How to complete this task. If "無料エロマンガプリン" shows up in a line of the material, return that line.

Data supplied.

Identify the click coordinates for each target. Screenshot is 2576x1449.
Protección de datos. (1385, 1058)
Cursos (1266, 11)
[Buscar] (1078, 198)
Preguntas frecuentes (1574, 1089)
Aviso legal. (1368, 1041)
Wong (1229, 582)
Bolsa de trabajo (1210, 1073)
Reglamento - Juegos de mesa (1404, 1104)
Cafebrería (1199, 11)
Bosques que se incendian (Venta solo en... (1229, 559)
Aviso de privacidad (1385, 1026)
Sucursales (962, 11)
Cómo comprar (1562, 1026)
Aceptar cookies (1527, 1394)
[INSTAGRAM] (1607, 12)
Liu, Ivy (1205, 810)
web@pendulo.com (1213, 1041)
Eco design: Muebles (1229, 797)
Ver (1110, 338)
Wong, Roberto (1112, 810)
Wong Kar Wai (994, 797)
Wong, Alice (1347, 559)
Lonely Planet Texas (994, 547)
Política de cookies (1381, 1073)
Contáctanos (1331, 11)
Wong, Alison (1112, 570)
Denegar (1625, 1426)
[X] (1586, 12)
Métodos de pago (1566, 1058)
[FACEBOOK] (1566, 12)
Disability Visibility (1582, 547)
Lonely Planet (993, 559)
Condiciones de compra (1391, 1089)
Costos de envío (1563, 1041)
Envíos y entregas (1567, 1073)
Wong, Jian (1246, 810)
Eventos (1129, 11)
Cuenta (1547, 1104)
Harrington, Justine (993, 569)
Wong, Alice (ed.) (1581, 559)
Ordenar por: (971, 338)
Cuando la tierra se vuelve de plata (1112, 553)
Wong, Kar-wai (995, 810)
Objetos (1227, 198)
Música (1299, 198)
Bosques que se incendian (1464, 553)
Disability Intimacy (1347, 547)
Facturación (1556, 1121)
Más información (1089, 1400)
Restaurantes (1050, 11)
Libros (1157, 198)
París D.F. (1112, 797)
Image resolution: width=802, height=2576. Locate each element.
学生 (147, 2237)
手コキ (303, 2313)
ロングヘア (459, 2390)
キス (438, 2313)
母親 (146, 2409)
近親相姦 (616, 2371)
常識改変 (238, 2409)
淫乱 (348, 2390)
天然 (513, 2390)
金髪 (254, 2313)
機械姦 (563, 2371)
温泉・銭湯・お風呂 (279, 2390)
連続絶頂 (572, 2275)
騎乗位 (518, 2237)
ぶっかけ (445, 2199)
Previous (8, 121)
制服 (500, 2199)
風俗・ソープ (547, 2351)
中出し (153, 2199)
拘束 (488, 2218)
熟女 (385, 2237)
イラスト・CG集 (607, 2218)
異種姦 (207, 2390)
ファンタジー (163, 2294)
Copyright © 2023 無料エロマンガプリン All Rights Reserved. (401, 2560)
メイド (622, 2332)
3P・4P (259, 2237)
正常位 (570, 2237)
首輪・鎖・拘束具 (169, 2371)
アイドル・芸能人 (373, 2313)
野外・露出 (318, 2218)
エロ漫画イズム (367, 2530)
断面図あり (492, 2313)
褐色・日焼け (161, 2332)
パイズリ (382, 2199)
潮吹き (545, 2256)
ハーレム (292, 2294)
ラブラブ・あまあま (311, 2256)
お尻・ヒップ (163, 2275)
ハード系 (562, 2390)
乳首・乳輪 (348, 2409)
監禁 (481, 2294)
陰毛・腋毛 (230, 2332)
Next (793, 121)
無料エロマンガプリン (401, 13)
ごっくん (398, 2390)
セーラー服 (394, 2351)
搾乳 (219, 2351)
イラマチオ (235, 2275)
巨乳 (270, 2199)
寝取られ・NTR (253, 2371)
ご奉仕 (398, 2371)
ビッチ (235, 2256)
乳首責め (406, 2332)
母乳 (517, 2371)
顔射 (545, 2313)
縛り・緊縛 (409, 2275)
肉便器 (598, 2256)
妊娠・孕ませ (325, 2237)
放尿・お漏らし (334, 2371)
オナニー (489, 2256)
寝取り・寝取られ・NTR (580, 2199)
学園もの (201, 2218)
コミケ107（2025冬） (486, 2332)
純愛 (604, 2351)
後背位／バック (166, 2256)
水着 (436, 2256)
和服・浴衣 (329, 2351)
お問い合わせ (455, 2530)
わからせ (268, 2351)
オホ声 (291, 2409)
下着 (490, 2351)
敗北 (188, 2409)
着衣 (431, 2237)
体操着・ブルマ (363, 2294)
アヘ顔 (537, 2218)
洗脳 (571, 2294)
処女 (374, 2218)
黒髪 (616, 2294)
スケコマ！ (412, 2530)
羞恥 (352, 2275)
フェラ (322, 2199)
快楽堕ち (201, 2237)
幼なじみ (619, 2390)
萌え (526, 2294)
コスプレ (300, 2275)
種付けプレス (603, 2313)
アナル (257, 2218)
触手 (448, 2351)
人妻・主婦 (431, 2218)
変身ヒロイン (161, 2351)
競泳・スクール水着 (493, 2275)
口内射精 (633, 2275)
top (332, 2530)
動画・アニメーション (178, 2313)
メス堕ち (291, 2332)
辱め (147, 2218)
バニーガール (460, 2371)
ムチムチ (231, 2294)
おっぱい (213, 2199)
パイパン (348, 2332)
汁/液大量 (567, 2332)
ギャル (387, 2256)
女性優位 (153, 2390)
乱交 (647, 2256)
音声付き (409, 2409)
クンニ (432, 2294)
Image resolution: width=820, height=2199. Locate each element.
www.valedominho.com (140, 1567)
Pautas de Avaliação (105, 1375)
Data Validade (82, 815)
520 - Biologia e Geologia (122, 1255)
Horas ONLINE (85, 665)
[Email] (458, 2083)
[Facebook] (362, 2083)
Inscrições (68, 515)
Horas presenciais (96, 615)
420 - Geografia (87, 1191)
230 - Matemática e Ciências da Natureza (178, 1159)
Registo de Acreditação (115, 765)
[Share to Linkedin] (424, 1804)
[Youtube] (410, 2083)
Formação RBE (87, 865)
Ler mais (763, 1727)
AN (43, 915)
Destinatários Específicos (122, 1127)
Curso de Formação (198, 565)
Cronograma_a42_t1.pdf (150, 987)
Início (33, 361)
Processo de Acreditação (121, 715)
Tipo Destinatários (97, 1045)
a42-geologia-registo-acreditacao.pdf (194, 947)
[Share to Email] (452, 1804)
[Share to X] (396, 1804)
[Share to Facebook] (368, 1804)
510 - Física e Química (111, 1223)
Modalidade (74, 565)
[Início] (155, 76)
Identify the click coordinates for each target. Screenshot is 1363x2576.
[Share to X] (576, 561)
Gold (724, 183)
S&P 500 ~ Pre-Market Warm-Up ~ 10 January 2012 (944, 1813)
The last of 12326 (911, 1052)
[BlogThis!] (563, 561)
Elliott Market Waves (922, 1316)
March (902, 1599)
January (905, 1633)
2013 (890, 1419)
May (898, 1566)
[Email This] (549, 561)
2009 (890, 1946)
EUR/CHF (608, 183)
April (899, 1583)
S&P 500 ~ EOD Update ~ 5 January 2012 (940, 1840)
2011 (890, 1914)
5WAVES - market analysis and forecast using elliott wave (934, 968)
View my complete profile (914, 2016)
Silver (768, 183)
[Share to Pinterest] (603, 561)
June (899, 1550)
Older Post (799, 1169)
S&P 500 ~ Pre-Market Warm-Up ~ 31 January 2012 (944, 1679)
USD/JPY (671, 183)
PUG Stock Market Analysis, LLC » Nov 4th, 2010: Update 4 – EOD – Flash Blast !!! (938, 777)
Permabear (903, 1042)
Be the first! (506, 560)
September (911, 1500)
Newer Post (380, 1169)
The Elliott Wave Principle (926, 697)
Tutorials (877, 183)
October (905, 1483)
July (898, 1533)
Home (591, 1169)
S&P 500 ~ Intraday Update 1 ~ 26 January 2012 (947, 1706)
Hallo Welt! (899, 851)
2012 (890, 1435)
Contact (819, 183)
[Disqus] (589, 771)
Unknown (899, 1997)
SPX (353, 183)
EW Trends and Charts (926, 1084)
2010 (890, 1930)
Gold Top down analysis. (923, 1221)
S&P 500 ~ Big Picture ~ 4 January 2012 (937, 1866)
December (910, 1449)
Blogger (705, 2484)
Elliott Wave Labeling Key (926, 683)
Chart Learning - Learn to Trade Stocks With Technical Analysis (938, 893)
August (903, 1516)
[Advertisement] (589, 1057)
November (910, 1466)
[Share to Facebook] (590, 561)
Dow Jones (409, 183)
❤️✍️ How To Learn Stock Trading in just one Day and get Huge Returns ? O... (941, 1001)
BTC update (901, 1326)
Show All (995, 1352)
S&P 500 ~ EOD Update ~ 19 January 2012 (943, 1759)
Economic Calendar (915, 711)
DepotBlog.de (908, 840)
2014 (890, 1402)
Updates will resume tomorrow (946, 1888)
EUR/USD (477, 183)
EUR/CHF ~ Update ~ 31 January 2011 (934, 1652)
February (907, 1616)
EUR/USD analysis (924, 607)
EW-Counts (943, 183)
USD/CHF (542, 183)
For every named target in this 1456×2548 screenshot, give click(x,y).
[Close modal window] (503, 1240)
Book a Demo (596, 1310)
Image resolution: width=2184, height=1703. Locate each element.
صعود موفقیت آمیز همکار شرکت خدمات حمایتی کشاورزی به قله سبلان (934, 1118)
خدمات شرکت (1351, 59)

Output for this exercise.
Copyright © 2023 無料エロマンガプリン All Rights Reserved. (401, 2560)
無料エロマンガプリン (401, 13)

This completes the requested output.